Uno studio recente condotto dall’Università di California San Diego School of Medicine ha dimostrato che l’adozione di un regime alimentare a tempo limitato può contribuire a migliorare la memoria e ridurre l’accumulo di proteine amiloidi. Tale studio offre nuove prospettive sulle interruzioni circadiane, che sono spesso evidenti nei pazienti affetti da malattia di Alzheimer.

Il ritmo circadiano e l’Alzheimer

L’alterazione del ritmo circadiano è un sintomo comune della malattia di Alzheimer, caratterizzata da difficoltà a dormire e peggioramento delle funzioni cognitive durante la notte. Nonostante ciò, non esistono trattamenti specifici per affrontare questo aspetto della malattia. Il recente studio si è concentrato sull’efficacia dell’alimentazione a tempo limitato, un tipo di digiuno intermittente che mira a regolare i ritmi biologici. Pubblicato il 21 agosto 2023 su Cell Metabolism, lo studio ha coinvolto topi alimentati con un regime a tempo limitato. I risultati hanno dimostrato un miglioramento della memoria e una riduzione dell’accumulo di proteine amiloidi nel cervello dei topi trattati. Queste scoperte suggeriscono che la strategia adottata potrebbe essere valutata in futuri studi clinici sull’uomo. Secondo Paula Desplats, docente di Neuroscienze alla UC San Diego School of Medicine, le interruzioni circadiane potrebbero essere uno dei fattori scatenanti dell’Alzheimer. L’obiettivo di questo approccio è quello di correggere tali interruzioni, favorendone il ripristino ottimale. Nello specifico, gli esperimenti sui topi hanno dimostrato che l’alimentazione a tempo limitato porta a una migliore memoria, a un sonno più regolare e a un miglioramento delle funzioni cognitive. Il metodo si è dimostrato efficace anche a livello molecolare, con la riduzione dell’espressione di geni associati all’Alzheimer e alla neuroinfiammazione. Gli autori sottolineano che l’adozione di questo approccio nel trattamento dell’Alzheimer potrebbe rappresentare un cambiamento dello stile di vita piuttosto che una terapia farmacologica. La facilità di integrazione e i potenziali benefici portano a sperare che il nuovo metodo possa aprire nuove vie di trattamento per i pazienti affetti da questa malattia.

• ESTRATTO DATI:
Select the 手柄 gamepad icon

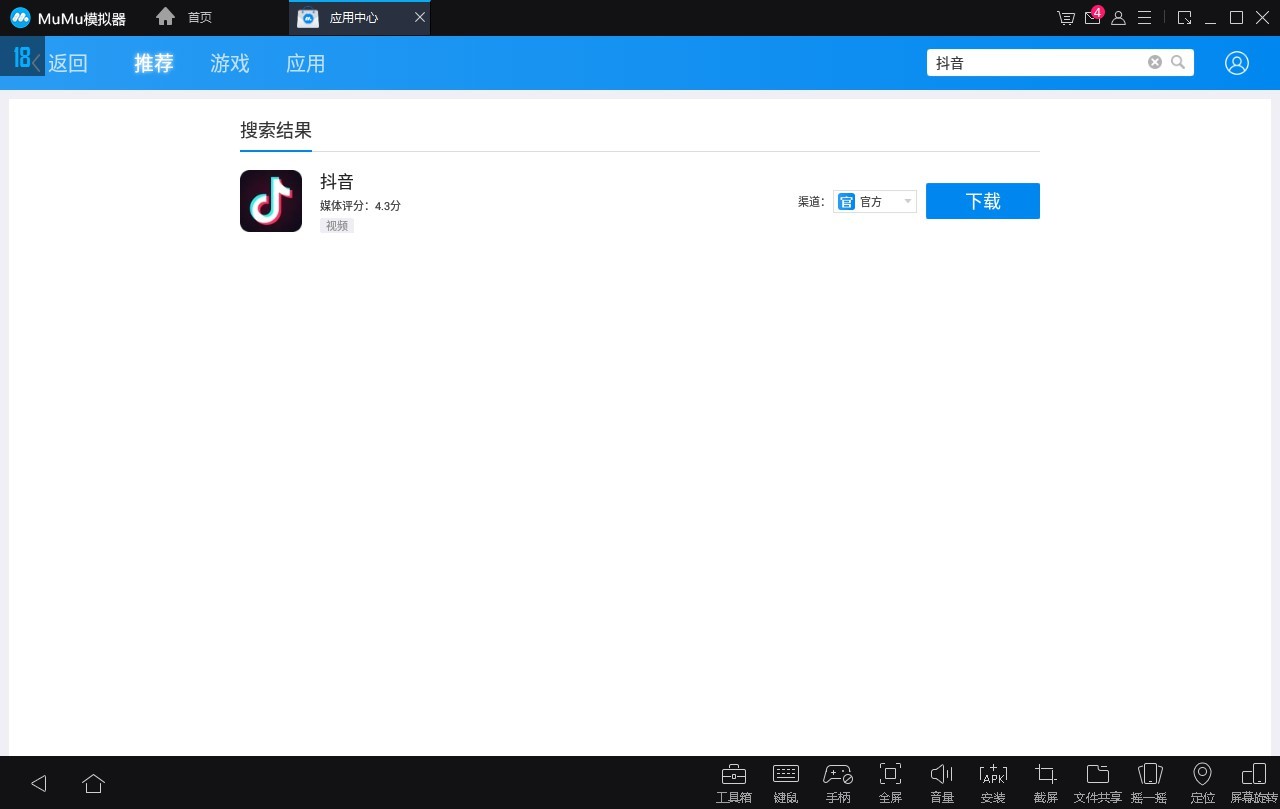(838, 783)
==
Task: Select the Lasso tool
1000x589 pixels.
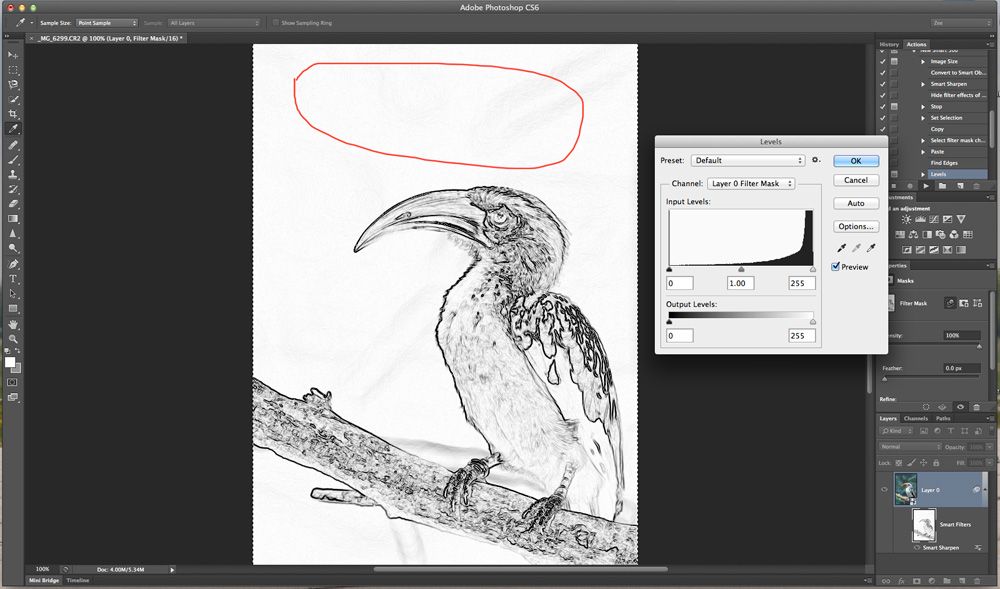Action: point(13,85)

• COSA OCCORRE: Dal testo sull'alimentazione a tempo limitato riporta tutto il passo da "Uno studio recente" fino a "malattia di Alzheimer.", scambiando "regime alimentare" con "piano alimentare".

• SOLUZIONE ESERCIZIO:
Uno studio recente condotto dall’Università di California San Diego School of Medicine ha dimostrato che l’adozione di un piano alimentare a tempo limitato può contribuire a migliorare la memoria e ridurre l’accumulo di proteine amiloidi. Tale studio offre nuove prospettive sulle interruzioni circadiane, che sono spesso evidenti nei pazienti affetti da malattia di Alzheimer.